Upon entrance, an almost hundred-year-old art deco dining table welcomes the guests. To the right is the kitchen, with cabinets painted in white, and granite countertops that extend to the ceiling. A few steps away is the living area with painted white walls and cabinets, and natural light streaming in from the wide windows. The art and antique collection is mostly what gives life, character, and color to this room. On the other side of the living room is the master bedroom, also done in white except for the green accent wall and showcases more art and antique pieces. The room adjacent to it is the bathroom, just a little bit smaller than the master bedroom, but just as aesthetically on point.
Read the original article ("The Old & The New") in the December 2015-January 2016 issue of Real Living Magazine. Download your digital copy of Real Living on the Real Living App. Log on to summitnewsstand.com.ph/real-living for more details.
“I told John early on, ‘Pangarap ko sa buhay na magkaroon ng L-shaped couch, but in the grand scheme of things, I think an L-shaped couch is at the bottom rung for John,” shares Judd. The solution? Compromise: Judd bought the couch and John found a way to hide the brown-black upholstery by using taupe seat covers.
The coffee table in the living area is actually made up of two side tables that were put together. The Persian carpet under it is a salvaged piece from Judd’s grandmother’s sidewalk. “My grandmother is at an age where she’s starting to give away her things,” says Judd. “When I visited her once, I saw all these beautiful things [including the carpet] disposed in a pile on the sidewalk,” he adds.

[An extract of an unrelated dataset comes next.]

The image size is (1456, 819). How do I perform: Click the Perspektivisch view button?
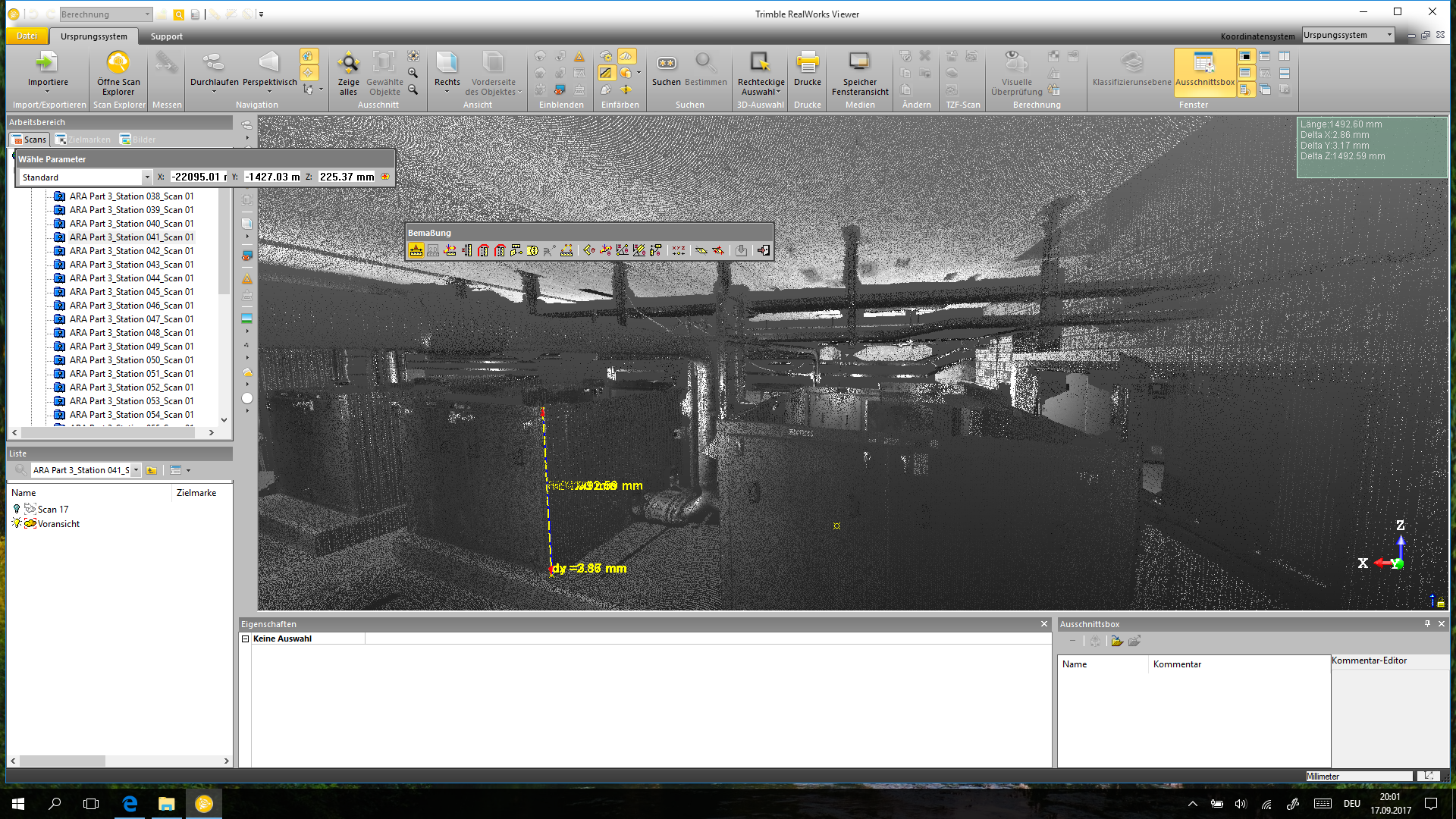pyautogui.click(x=269, y=63)
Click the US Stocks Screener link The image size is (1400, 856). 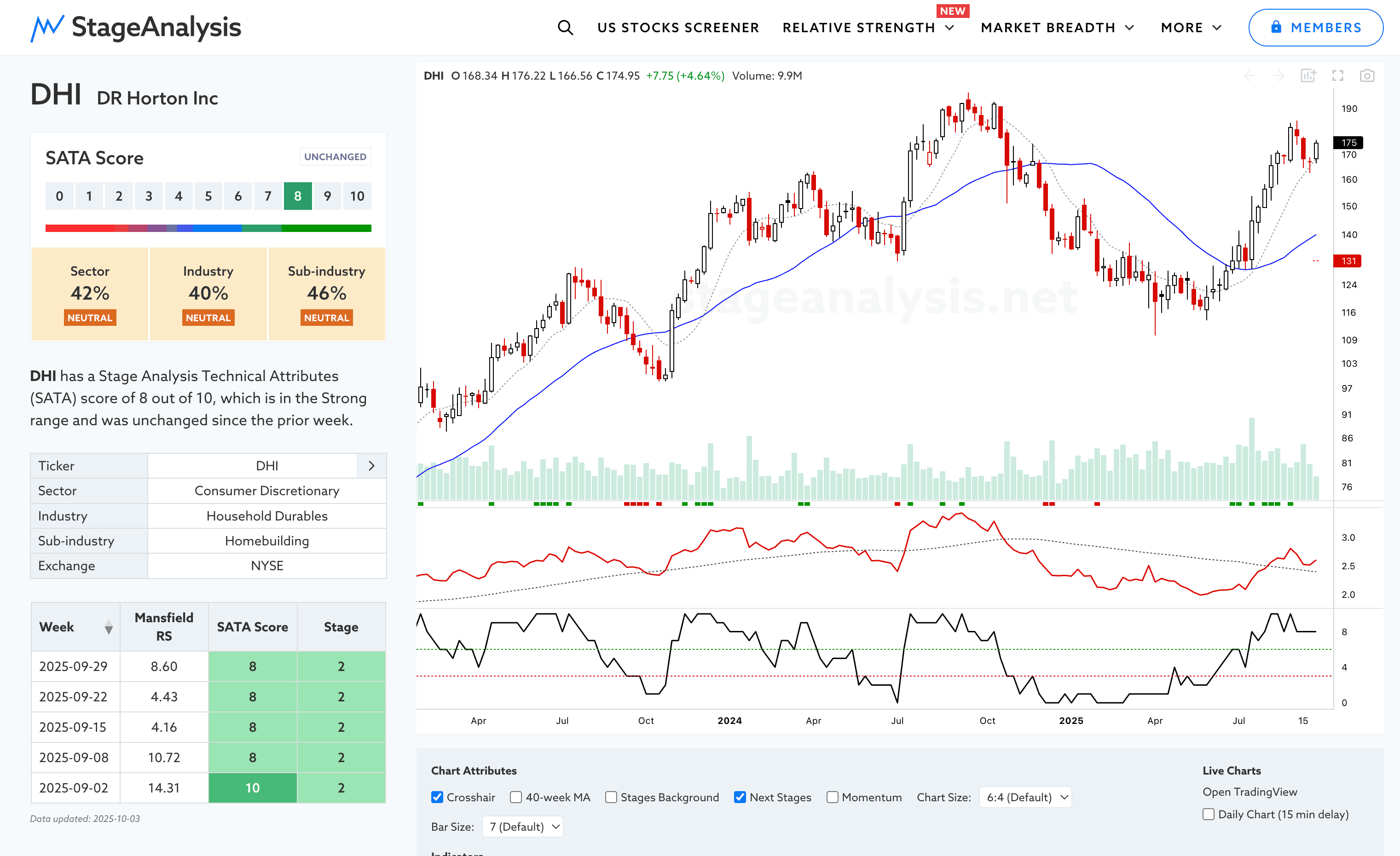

When it came to Judd’s antique collection, he gave John the power to veto the antique and art collection pieces he didn’t like. In fact, there were some pieces he wanted to keep in his unit “’Pero hindi pumasa kay John. He said there was no room for it,” shares Judd. These pieces displayed in the living room, including a painting by Anita Magsaysay-Ho, are among those that made the cut.
This 19th century Madonna and Child oil painting on exhibit in the living area is Judd’s favorite piece. In fact, it was with him when he lived in Cebu and Benguet.
Judd’s 1920 art deco dining table is dual purpose: it’s for eating and working since it functions as his work desk on regular days. It is matched with a wooden armchair from Cebu and a three-seater bench from Dapitan Arcade.
To keep the look of his kitchen consistent and clean, Judd decided to extend the granite countertop to the ceiling. It’s a plus that the granite on granite combination makes the items on the tabletop pop, like Judd’s coffee press and the framed family heirloom recipe.
According to Judd, the forest green accent wall, which doubles as a headboard, represents “vegetation, new things, and regeneration.” Meanwhile, on the right side of his bed is a customized cabinet that carries various items and a window overlooking the grassy lawn outside his unit.
“I like positive things like that entering my head when I sleep at night,” says Judd of the painting depicting three people playing musical instruments, displayed on his accent wall.
This Mona Lisa reproduction clock gifted by a friend sits on Judd’s customized cabinet along with a 257-year-old woodblock print, a wooden coin bank from his childhood, and many more curious finds.
“When my friends come over, we like to stay here in the bathroom to smoke and chat,” says Judd about the bathroom/smoking room/huddle room. This bright and spacious area has tiles reminiscent of Judd’s great-grandmother’s house and some prints of Modena, Italy that were gifts from the Mayor of Modena himself.
Judd admits that he finds it difficult to understand why his mom gave him a green glass lamp. “Of the paintings, furniture, and other precious items, she gives me this hanging glass lamp,” says Judd of the lamp that’s now hanging in the bathroom. It works well with the vintage feel of the house—adding to its eclectic appeal.